Methodologically, Burawoy remains an articulate defender of what he calls the “extended case method.” If you want to understand how human beings live, he contends, then you should go out into the field and ask them—repeatedly, over time, and in different contexts. Initially developed in a co-authored monograph, Ethnography Unbound (University of California Press, 1991), he argued for the importance of participant observation across all social science disciplines. His most recent monographic work, The Extended Case Method (University of California Press, 2009), shows how ethnographers need to both carry theory with them into the field and develop general theories about social life based on their observations. Using this method in his own case studies, Burawoy is probably the only living ethnographer who can claim to have studied on the ground what he calls the “four great transformations” of our epoch—decolonization, the construction of socialism, the decline of Fordism, and the collapse of socialism. More recently, he has turned his discerning ethnographer's eye inward, to offer a critical sociological account of the functioning of the research university under contemporary capitalism.
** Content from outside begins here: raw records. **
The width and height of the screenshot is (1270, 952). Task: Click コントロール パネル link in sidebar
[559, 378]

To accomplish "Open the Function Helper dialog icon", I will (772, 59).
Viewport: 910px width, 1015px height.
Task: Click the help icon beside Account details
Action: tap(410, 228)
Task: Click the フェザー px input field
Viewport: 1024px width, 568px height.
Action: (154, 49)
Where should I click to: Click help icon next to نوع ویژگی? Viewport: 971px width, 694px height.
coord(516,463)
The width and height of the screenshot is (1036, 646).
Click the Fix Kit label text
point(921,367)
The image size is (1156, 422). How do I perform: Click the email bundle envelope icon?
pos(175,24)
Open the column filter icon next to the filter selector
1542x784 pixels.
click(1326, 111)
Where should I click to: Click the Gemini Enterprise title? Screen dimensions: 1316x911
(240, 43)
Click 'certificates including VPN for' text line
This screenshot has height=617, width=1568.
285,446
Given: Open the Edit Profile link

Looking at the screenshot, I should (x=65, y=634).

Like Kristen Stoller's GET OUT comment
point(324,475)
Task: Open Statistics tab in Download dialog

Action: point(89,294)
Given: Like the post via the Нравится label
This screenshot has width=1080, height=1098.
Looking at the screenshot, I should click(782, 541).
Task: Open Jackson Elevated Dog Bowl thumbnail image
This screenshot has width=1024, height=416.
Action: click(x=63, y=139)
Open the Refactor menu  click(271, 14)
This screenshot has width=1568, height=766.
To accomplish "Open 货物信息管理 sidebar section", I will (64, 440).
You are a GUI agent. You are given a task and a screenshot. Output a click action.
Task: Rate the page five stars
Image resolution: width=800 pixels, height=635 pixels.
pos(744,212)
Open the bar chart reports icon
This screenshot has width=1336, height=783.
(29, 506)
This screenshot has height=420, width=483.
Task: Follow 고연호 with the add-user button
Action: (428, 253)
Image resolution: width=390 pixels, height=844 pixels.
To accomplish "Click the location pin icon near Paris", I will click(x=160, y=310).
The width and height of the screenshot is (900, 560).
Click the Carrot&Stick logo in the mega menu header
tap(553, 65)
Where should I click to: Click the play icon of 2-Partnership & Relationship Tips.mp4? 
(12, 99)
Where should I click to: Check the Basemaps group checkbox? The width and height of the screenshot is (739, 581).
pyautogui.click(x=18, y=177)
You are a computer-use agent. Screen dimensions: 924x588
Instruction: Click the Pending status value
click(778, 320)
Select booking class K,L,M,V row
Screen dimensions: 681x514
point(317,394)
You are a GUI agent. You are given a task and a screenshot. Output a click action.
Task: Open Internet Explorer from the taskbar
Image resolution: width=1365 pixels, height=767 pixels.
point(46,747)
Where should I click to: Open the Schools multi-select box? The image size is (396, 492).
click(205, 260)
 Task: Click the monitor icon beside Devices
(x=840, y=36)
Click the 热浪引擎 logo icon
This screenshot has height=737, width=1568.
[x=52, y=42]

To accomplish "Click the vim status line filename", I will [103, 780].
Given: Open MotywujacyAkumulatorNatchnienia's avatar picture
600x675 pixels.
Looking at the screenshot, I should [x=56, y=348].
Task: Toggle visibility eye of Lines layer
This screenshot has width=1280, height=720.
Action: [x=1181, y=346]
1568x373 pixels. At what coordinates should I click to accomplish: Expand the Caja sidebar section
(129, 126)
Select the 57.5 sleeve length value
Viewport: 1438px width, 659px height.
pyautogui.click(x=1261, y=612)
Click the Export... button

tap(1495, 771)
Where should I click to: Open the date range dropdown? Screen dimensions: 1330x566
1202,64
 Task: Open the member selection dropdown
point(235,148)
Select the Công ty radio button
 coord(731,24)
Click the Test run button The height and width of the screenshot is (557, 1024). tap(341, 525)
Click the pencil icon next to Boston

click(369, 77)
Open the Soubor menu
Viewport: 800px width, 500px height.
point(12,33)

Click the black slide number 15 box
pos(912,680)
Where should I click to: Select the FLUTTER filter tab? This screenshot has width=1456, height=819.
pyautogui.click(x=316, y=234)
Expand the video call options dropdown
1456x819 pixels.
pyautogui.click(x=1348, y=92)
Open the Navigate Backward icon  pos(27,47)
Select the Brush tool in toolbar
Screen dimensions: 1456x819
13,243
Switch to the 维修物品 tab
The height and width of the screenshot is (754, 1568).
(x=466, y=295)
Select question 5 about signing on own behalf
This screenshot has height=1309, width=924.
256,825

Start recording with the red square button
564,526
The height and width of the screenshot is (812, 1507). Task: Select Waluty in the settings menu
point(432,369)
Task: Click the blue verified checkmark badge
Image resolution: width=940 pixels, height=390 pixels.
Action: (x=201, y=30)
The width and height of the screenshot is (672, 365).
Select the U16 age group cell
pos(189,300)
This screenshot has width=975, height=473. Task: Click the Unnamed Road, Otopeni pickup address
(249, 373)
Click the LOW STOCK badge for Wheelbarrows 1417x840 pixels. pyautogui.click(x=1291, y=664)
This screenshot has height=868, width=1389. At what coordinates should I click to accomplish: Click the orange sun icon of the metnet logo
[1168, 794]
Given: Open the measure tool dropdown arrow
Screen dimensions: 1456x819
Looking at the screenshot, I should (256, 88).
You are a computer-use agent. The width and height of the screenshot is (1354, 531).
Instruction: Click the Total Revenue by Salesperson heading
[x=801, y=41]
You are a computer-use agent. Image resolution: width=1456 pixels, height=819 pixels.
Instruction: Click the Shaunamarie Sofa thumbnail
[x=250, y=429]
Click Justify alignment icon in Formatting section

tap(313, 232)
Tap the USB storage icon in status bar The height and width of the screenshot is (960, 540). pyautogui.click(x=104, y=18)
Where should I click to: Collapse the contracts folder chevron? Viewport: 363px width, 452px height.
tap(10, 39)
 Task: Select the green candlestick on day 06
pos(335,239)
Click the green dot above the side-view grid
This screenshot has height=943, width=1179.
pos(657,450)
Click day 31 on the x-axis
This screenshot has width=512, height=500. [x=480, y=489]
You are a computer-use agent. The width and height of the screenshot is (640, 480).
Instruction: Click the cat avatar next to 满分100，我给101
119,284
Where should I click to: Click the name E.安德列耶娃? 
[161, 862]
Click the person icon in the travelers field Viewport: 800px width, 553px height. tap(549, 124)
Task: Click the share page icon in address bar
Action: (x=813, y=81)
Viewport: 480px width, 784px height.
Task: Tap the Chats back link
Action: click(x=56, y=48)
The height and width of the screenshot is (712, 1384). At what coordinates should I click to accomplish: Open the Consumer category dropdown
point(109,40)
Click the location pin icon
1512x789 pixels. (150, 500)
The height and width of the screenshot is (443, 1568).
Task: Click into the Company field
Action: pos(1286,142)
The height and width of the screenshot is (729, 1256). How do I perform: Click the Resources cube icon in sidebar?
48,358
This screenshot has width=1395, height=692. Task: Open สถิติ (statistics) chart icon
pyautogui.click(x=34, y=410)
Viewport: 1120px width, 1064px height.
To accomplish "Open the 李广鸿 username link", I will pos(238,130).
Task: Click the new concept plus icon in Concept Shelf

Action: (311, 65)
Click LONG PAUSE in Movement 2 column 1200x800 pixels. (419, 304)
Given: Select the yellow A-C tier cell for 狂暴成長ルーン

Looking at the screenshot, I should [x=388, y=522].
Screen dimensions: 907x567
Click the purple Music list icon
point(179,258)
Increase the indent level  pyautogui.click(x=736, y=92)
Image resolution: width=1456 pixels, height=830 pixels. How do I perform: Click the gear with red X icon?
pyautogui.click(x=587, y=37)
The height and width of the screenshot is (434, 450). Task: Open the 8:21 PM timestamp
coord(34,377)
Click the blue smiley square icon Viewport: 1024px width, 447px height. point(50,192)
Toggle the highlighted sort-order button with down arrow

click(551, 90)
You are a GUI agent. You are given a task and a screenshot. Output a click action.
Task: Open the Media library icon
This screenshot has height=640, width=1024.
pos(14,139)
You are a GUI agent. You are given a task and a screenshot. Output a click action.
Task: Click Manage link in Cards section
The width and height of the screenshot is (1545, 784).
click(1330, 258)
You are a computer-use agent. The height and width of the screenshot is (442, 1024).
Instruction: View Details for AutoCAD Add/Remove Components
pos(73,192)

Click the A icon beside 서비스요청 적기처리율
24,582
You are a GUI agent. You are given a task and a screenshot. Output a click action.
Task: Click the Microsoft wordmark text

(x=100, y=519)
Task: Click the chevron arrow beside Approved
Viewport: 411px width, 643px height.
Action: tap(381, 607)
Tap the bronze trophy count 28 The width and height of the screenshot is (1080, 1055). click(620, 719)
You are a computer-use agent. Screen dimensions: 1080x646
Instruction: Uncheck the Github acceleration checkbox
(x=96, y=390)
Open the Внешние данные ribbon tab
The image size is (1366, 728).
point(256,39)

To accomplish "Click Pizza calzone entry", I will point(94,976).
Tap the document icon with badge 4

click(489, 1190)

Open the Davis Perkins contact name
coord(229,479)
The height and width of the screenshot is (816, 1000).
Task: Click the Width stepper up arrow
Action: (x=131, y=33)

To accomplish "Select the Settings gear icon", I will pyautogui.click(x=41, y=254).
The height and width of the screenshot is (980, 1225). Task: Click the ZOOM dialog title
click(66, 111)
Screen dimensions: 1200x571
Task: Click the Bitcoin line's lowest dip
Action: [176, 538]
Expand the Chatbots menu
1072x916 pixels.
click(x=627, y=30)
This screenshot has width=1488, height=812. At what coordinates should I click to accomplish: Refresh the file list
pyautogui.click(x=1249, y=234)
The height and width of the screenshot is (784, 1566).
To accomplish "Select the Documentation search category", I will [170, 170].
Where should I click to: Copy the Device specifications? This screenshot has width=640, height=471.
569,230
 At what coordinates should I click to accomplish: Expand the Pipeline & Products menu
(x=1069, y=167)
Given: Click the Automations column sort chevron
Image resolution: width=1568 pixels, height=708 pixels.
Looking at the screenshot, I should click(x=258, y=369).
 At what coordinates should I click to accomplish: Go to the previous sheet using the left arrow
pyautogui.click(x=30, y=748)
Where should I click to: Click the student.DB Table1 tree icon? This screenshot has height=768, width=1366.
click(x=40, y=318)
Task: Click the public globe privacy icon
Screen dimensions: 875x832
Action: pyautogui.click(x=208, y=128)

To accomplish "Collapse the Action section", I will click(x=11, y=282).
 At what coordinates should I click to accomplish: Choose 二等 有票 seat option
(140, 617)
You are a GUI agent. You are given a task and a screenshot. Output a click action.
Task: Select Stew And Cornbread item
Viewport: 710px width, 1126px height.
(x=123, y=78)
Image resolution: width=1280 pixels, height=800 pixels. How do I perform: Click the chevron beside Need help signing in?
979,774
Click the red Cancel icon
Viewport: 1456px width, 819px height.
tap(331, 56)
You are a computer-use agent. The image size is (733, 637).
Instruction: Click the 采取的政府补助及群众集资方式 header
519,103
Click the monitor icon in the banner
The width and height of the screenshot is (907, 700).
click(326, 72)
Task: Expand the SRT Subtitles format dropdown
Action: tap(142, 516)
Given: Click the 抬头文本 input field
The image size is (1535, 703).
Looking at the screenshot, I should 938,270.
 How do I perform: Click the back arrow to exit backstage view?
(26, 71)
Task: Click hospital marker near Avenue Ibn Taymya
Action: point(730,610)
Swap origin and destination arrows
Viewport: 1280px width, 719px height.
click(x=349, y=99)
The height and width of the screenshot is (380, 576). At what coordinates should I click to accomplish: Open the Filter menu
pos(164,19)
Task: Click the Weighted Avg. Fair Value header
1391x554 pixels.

Demonstrating his commitment to engaging with the world, Burawoy has challenged sociology as a discipline to embrace “public sociology,” a form of inquiry that seeks to make sociological work not only accessible to nonacademic audiences, but to include members of that population in the processes of producing knowledge collectively.
Michael Burawoy has been President of the American Sociological Association and the International Sociological Association.